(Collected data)
::::::
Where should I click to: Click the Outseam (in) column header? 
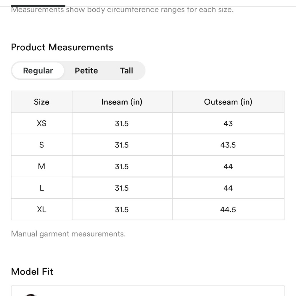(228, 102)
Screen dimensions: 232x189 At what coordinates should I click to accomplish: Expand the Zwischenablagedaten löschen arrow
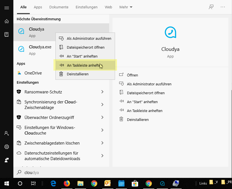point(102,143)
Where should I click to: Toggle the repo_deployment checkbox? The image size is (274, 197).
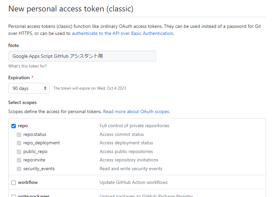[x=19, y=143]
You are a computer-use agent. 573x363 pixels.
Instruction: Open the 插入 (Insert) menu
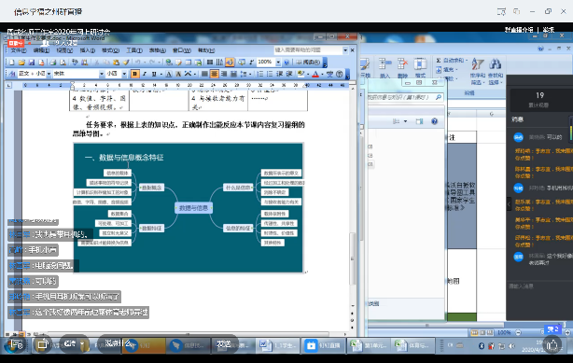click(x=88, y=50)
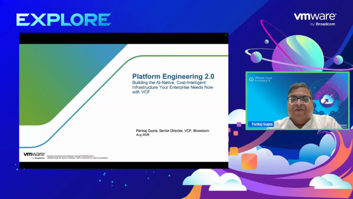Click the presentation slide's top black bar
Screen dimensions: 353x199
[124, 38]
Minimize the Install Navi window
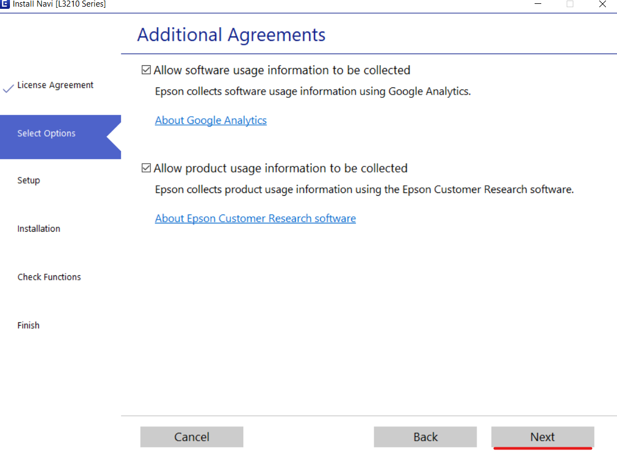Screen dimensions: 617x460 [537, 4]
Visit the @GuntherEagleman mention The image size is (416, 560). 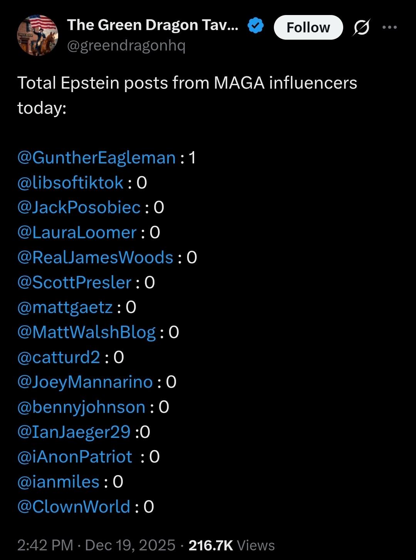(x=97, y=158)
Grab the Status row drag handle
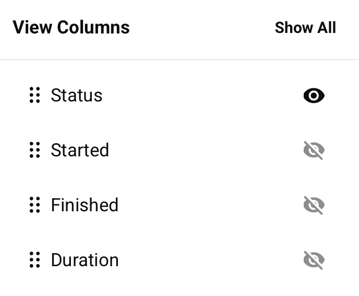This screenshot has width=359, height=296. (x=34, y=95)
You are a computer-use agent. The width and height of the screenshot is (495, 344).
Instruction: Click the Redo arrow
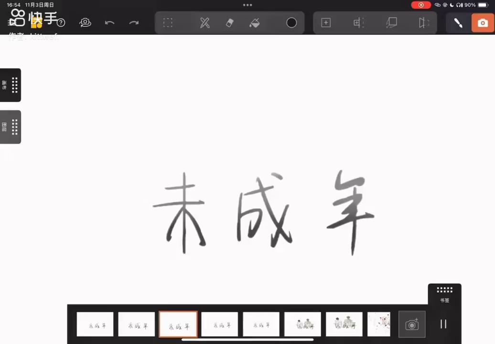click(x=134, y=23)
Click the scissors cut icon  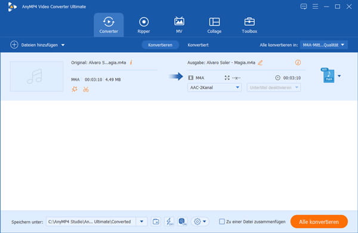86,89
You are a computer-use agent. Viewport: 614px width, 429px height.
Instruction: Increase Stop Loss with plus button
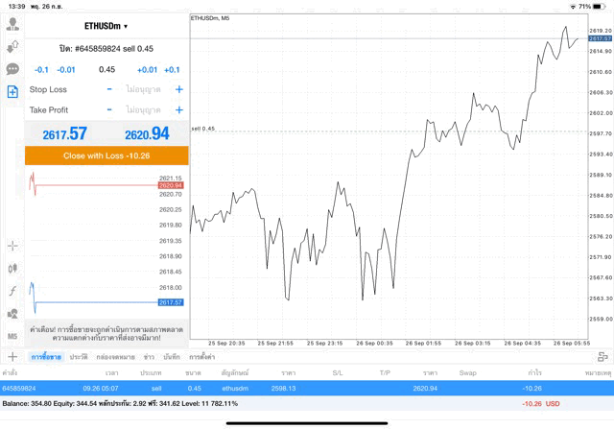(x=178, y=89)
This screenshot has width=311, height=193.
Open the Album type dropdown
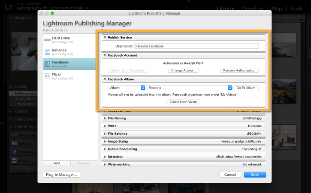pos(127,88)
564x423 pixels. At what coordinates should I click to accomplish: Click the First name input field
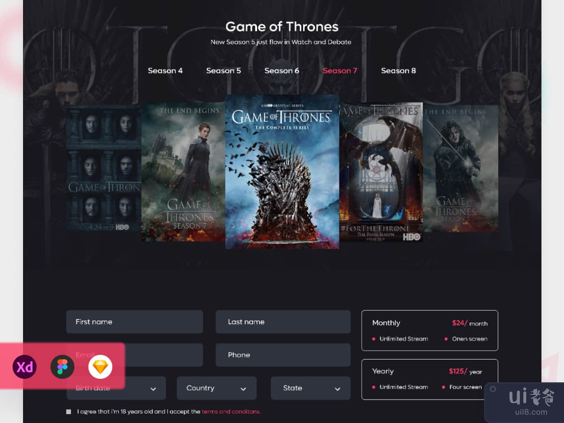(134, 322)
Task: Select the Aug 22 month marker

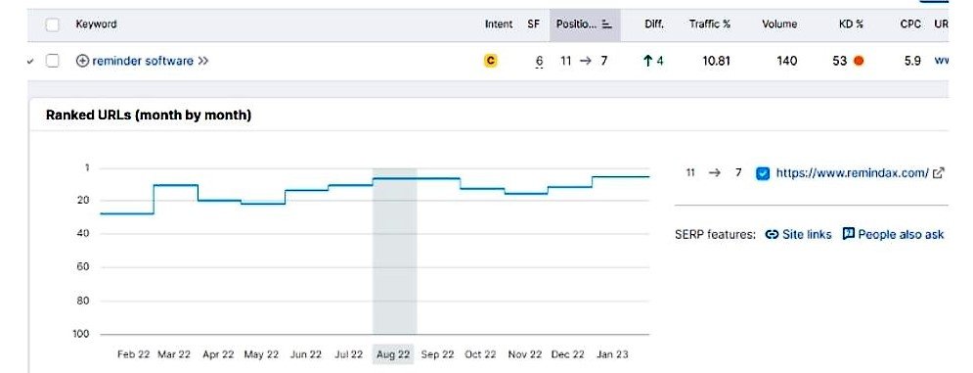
::::::
A line counts if it holds the word "computer". How many lines of the entries count? Give the number only.

__WRITTEN ANSWER__
3